Born in McPherson, Kansas, Bruce Conner (1933 – 2008) was raised in Wichita where he attended Wichita University. He received his BFA at Nebraska University in 1956 and continued his studies with scholarships at the Brooklyn Museum Art School and the University of Colorado. Conner is the subject of a forthcoming monographic survey entitled “BRUCE CONNER: IT’S ALL TRUE,” which will open at the Museum of Modern Art, New York, on July 3, 2016, travel to San Francisco in the fall of 2016 and then to the Museo Reina Sofia, Madrid in the winter of 2017. The exhibition is organized by SFMOMA, co-curated by Stuart Comer, Chief Curator, Department of Media and Performance Art, MoMA; Laura Hoptman, Curator, Department of Painting and Sculpture, MoMA; Rudolf Frieling, Curator of Media Arts, San Francisco Museum of Modern Art; Gary Garrels, The Elise S. Haas Senior Curator of Painting and Sculpture, San Francisco Museum of Modern Art; with Rachel Federman, Assistant Curator, Painting and Sculpture, San Francisco Museum of Modern Art. In 2015 Conner’s work was exhibited at the “YES! Glue: A Half-Century of Collage by Bruce and Jean Conner,” at the American University Museum in Washington DC, and “Bruce Conner: Somebody Else’s Prints” at the San Jose Institute of Contemporary Arts in San Jose, California. In 2000, the Walker Art Center organized a retrospective of Conner’s work titled “2000 BC: THE BRUCE CONNER STORY, PART II” which traveled to the Modern Art Museum of Fort Worth, the M.H. de Young Memorial Museum in San Francisco, and the Los Angeles Museum of Contemporary Art. His work has been included in major exhibitions, such as the historic 1961 “The Art of Assemblage” at the Museum of Modern Art.
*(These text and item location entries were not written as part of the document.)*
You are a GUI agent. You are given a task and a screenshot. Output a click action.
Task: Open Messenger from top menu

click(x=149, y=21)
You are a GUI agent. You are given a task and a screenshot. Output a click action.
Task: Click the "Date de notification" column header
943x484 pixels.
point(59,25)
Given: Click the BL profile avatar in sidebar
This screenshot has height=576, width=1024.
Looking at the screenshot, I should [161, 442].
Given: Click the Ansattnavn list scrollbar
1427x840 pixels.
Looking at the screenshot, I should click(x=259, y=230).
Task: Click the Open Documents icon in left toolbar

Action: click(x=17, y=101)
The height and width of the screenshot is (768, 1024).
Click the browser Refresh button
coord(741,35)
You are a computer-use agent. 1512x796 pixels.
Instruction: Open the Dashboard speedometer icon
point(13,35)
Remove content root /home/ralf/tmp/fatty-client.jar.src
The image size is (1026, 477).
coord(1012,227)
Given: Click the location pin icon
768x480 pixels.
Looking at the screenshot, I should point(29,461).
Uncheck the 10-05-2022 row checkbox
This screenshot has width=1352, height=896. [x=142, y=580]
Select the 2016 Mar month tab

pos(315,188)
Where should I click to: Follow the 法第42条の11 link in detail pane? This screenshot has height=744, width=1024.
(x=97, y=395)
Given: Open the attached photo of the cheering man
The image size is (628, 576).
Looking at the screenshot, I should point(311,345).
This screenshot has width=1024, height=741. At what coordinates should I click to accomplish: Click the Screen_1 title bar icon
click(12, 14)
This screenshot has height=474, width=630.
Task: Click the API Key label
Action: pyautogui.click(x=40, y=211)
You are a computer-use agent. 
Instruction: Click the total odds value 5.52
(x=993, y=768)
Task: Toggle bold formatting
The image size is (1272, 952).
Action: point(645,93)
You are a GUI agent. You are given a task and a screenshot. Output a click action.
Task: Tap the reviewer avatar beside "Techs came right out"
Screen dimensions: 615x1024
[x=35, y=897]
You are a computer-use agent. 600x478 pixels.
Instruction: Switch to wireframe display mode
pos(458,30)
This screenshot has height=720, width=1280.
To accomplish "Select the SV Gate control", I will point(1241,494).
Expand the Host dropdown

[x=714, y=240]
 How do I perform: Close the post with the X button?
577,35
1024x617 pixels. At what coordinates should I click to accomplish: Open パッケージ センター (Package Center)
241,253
His works are in the collections of many major museums, including The Guggenheim Museum; The Metropolitan Museum of Art; The Whitney Museum of American Art; The Museum of Modern Art; The San Francisco Museum of Modern Art; Los Angeles County Museum of Art; The Walker Art Center, Minneapolis; The Art Institute of Chicago; The National Gallery of Art, Washington DC; Hirshhorn Museum and Sculpture Garden, Washington DC; and The Centre Pompidou, Paris.